After helping to defend the Affordable Care Act, were you surprised that more states did not create health exchanges of their own?
I thought more states would opt into the Medicaid expansion because, by not doing so, they’re turning down money and benefits for their own populations in order to stoke ideological interests. With regard to the exchanges, back in the “beginning, some of the states were making noises about opting out. I didn’t know how many would. I figured a bunch would. When the states sued, this was a surprise to me.
Earlier this month, the D.C. Circuit vacated its July ruling that subsidies given to individuals to help them afford health care insurance violate the plain language of the Affordable Care Act, also known as Obamacare. Now the circuit court will be re-examining this issue. What’s your take?
Nobody ever thought that states with federal exchanges wouldn’t get subsidies. It just makes no sense.
Was the defense of the ACA the signature achievement of your career?
It’s a litigator’s dream. It was the opportunity to participate in one of the most important cases of our day, a case that is now being taught in con law classes in law school because it frames so many issues. And it makes a difference in terms of people’s lives. My view is that it’s always been about the job, not about the trappings. This was just a great job.

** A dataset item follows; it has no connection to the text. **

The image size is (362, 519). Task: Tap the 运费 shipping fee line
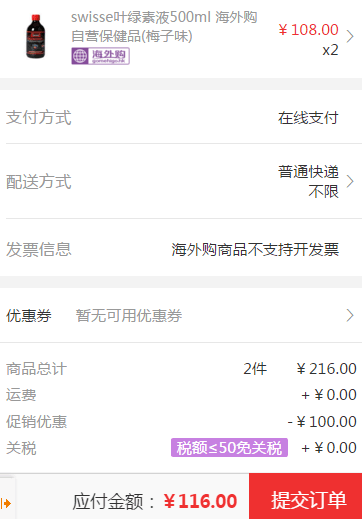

How long did you have to prepare?
The statute passed on March 23, 2010. That’s when the president signed it. I got a call sometime before the end of March asking me if I wanted to do this. I was at the Justice Department on April 5. I had between March 27 and April 5 to prepare. I had done work in the health care space in terms of litigation, but I didn’t know a lot about the statute.
Speaking of statues, can you walk us through the Alien Tort Statute? How in Matar, et al. v. Dichter did the plaintiffs hope to use that arcane statute to sue a former high-ranking Israeli official in federal district court here in America?
The Alien Tort Statute was part of the Judiciary Act of 1789, and I think it was originally intended to cover privacy [little of the legislative history survives]. It’s a jurisdictional statute that says there is
jurisdiction here over people who commit torts overseas. It was used as a jurisdictional basis in the Dichter case for people to sue Avraham Dichter, the former head of Israel’s Shin Bet, for
injuries they alleged they suffered or from loved ones lost in Israel’s 2002 bombing of a Gaza apartment complex in which the military leader of Hamas was living. The appellants claimed that Dichter, as head of the Israeli Security Agency, had participated in the decision to launch the attack. Dichter was here in the United States and was caught by what’s called “gotcha service.”
We won dismissal of the claims in District Court in 2007 on the grounds that sovereign immunity protected Dichter against liability for any actions he took on behalf of the state of Israel and that the case presented political questions unsuitable for resolution by a court.
On appeal, the appellants argued that the Foreign Sovereign Immunities Act (FSIA) did not extend to former officials. Dichter was no longer an official of theIsraeli government when the appellants sued. The Court of Appeals in 2009 held that it did not need to decide whether the FSIA applied because, “even if Dichter, as a former official, is not categorically eligible for immunity under the FSIA . . . he is nevertheless immune from suit under common-law principles that pre-date, and survive, the enactment of that statute.”
How did it feel to successfully defend an Israeli official?
It was a labor of love.
You clerked for Supreme Court Justice Thurgood Marshall. What do you remember most about the experience?
He used to come into the clerks’ office, plop into a big easy chair and tell civil rights stories for hours. I knew I’d be working very late, but I remember his stories a lot better than the cases. Justice Marshall was a born storyteller. Storytelling is a trial lawyer’s art. Abraham Lincoln had it. He really put himself on the line, something very few of us do in the practice of law.